» What to do
Below are some entries. Copy each line in them that holds "button".

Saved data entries
···
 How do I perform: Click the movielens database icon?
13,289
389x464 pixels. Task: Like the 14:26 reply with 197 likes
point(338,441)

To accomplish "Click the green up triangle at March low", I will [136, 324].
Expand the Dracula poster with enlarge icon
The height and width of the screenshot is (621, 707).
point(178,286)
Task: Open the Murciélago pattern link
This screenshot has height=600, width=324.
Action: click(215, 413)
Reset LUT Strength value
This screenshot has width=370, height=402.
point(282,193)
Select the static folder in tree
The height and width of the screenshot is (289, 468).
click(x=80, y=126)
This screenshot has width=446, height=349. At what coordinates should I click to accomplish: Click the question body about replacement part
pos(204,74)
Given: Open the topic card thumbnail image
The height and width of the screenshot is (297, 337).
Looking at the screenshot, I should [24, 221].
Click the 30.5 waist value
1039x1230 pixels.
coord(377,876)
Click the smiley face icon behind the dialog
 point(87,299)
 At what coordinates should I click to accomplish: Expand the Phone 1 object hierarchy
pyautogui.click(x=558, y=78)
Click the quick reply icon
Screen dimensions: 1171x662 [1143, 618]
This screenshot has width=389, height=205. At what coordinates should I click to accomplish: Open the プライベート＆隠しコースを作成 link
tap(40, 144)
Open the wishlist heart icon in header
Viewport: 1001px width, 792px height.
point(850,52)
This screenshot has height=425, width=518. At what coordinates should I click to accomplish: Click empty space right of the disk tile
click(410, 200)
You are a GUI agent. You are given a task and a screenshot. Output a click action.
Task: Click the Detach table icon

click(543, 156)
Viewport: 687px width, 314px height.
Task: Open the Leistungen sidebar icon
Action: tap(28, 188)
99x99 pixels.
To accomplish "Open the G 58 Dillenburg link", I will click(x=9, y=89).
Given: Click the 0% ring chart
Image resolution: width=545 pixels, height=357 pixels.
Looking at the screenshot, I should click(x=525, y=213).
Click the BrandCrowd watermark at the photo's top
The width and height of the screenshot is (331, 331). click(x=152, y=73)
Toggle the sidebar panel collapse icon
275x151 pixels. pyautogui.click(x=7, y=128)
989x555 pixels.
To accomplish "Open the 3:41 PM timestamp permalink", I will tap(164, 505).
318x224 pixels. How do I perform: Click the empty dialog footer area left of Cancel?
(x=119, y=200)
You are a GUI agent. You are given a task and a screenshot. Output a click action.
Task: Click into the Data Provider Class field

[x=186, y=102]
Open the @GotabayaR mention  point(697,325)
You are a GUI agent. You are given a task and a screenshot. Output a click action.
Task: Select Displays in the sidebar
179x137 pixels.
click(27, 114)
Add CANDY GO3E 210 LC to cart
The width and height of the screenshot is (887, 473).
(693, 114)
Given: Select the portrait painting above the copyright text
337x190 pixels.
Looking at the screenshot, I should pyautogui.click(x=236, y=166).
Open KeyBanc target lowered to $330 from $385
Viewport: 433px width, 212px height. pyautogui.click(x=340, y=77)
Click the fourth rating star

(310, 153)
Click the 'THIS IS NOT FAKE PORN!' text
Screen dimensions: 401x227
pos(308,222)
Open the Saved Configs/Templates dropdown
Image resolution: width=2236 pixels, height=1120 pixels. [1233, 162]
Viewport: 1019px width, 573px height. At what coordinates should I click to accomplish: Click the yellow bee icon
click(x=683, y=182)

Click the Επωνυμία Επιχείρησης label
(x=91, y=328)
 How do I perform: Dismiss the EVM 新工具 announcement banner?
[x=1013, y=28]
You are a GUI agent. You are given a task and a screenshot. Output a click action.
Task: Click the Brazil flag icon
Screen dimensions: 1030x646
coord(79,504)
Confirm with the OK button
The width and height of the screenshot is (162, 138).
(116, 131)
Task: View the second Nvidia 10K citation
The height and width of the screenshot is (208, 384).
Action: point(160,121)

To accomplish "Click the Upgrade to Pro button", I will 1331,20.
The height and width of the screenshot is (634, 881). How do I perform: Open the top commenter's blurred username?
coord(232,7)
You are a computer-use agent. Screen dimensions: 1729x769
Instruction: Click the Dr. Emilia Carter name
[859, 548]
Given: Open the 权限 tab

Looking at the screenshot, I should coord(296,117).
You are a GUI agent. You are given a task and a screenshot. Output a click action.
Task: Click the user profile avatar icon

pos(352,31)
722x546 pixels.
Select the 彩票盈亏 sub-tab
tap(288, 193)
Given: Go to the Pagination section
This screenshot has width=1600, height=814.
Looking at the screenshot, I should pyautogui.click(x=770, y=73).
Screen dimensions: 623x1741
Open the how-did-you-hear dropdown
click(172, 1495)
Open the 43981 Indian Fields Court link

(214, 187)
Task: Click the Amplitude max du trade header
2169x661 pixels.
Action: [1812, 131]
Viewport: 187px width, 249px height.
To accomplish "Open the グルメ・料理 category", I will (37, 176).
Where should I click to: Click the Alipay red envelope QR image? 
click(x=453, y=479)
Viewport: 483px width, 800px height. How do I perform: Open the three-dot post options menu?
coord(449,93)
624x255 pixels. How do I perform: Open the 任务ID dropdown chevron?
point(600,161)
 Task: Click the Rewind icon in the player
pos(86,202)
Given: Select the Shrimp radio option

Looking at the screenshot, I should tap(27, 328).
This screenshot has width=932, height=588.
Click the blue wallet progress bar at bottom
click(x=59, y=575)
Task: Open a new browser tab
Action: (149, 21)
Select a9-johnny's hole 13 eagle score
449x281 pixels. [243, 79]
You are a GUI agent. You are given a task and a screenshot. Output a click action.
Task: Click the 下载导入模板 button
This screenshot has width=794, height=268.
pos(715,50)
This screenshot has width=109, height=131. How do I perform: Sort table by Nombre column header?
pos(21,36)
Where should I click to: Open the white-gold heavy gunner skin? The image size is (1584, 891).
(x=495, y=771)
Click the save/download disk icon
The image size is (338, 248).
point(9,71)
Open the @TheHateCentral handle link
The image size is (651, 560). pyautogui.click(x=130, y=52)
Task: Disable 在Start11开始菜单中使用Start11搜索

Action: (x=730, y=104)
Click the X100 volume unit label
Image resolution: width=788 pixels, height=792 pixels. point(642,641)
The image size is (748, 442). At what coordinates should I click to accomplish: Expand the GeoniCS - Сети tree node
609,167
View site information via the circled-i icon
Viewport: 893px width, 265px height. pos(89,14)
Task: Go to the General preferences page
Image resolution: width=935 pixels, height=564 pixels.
···
» Exercise answer
Confirm with the OK button
To accomplish "Click the Upgrade to Pro button", I will 1331,20.
Task: Click the 下载导入模板 button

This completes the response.